This article is archived. Some links and details throughout the article may no longer be active or accurate.

I received a call from an attorney friend who was deeply disturbed by an emergency church meeting she had attended. The church had recently learned about a sexual molestation of a preteen boy in the church by one of the youth pastors on staff. During the church’s post-report fact-finding, it was discovered that this same youth pastor had molested teens in his former pastoral positions at two different churches.

They had never questioned his former employers. Of course, these discoveries raised the issue of what kinds of background checks are appropriate within the church. My friend suggested a screening program that included criminal background checks. She recommended they be done from the senior pastoral staff on down to the child-care workers, bus drivers and volunteers.

During the roundtable forum discussing the issue of the child abuse in the church, one of the pastors stood up and announced the cost of doing the basic background check on all the volunteers would cost $16 per person.

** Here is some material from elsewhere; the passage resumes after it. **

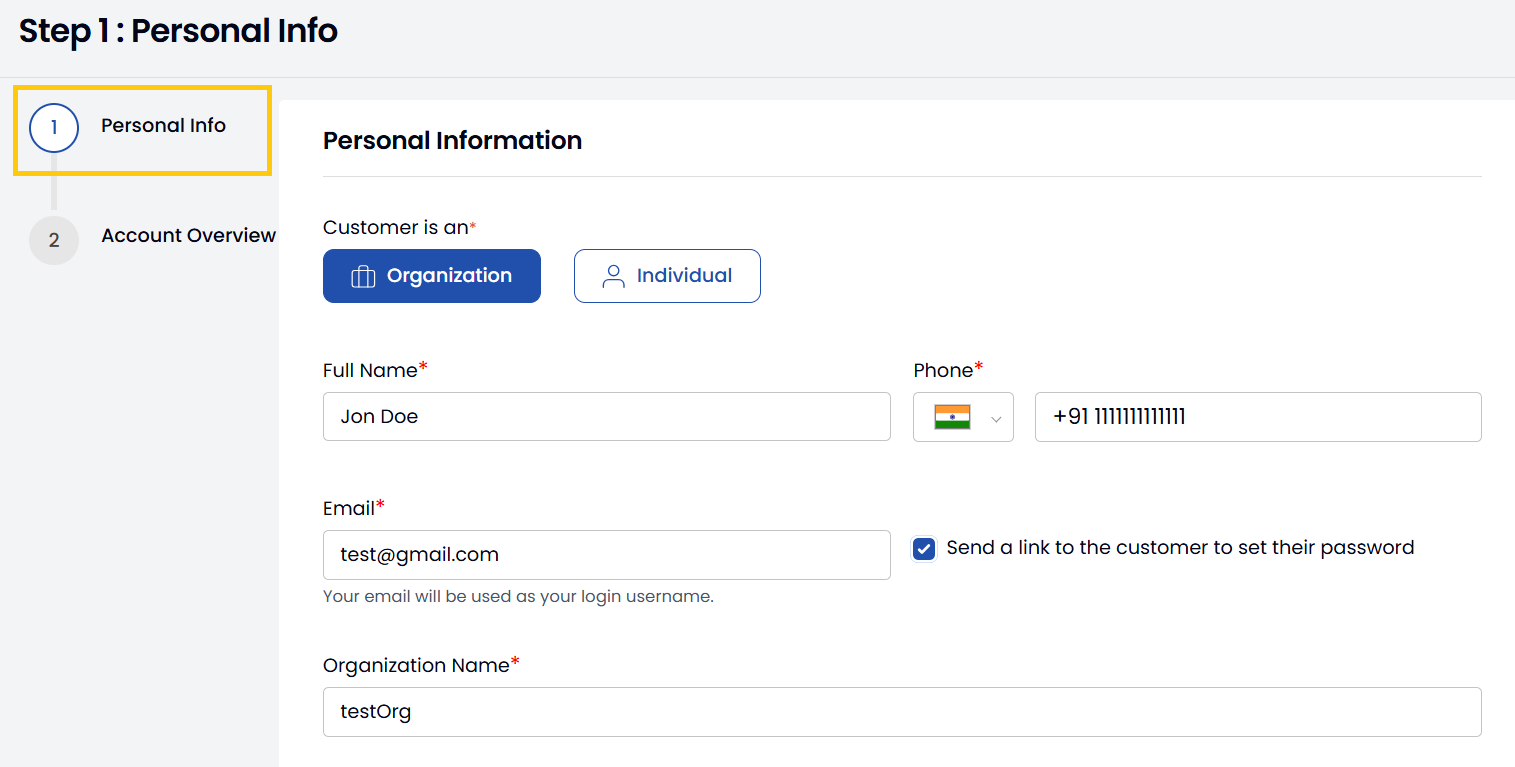Select the Organization Name input field
This screenshot has width=1515, height=767.
click(x=901, y=712)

He felt this was cost prohibitive and simply not financially feasible for the church.

My friend reminded him of the enormous potential financial and emotional cost to the church should it be faced with a civil lawsuit for its failure to exercise due diligence in protecting the children in the congregation. The attorney was voted down. Because of the cost, no screening program with criminal background was instituted.

The fact is, too many churches make the same tragic and shortsighted mistake as the congregation in the above example. And the results can be devastating, not only to children, families and churches, but also to entire communities.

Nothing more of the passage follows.